Given passage >>
----

Section 6. Executive Director Authorized to Establish Final Terms of Sale
Bonds. The Executive Director, based on such advice of Staff as he may deem necessary, is
hereby authorized and directed to act on behalf of the Agency to establish and determine (i) the
final principal amount of the various maturities of the Bonds, which amount shall not exceed
$18,000,000 in the aggregate for the Series 2003 Bonds; (ii) the final interest rates on various
maturities of the 2003 Bonds, provided that such rates shall not exceed 5.75% per annum for
any maturity of the 2003 Bonds; and (iii) the Underwriter's discount for the purchase of the
2003 Bonds, which amount shall not exceed 1.5 percent of the principal amount of the 2003
Bonds.
Section 7. Form of 2003 Bonds. The form of the 2003 Bonds as set forth in the
Indenture as presented to this meeting is hereby approved and the Chairman or the Vice
Chairman and the Secretary or any Assistant Secretary are hereby authorized and directed to
execute by manual or facsimile signature, in the name and on behalf of the Agency and under
its seal, such 2003 Bonds in either temporary and/or definitive form in the aggregate principal
amount set forth in each respective Indenture and all in accordance with the terms and
provisions of the Indenture.

----

Exercises to complete >>
a) In the bond resolution, what is the highest interest rate allowed for any maturity of the 2003 Bonds?
b) From the bond resolution, return word for word the part that opens with the words containing "Section 7. Form" and closes with "of the Indenture.".
c) Name every officer whom Section 7 of the bond resolution authorizes to execute the 2003 Bonds.

Data >>
----

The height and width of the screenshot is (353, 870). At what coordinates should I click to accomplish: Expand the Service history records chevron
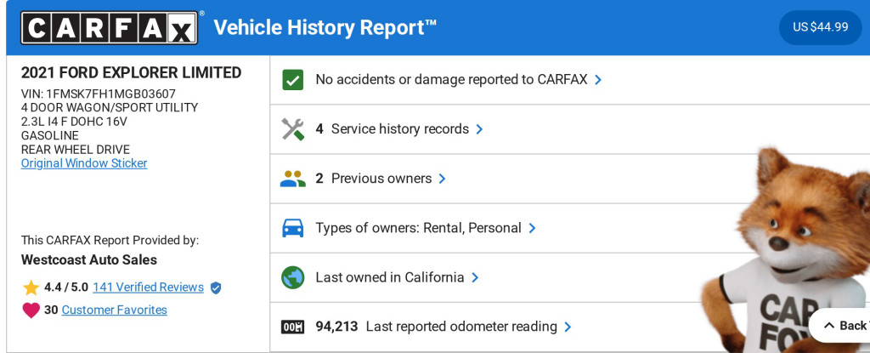[x=479, y=129]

----

Answers per task >>
a) 5.75% per annum

b)
Section 7. Form of 2003 Bonds. The form of the 2003 Bonds as set forth in the
Indenture as presented to this meeting is hereby approved and the Chairman or the Vice
Chairman and the Secretary or any Assistant Secretary are hereby authorized and directed to
execute by manual or facsimile signature, in the name and on behalf of the Agency and under
its seal, such 2003 Bonds in either temporary and/or definitive form in the aggregate principal
amount set forth in each respective Indenture and all in accordance with the terms and
provisions of the Indenture.

c) Chairman, Vice Chairman, Secretary, Assistant Secretary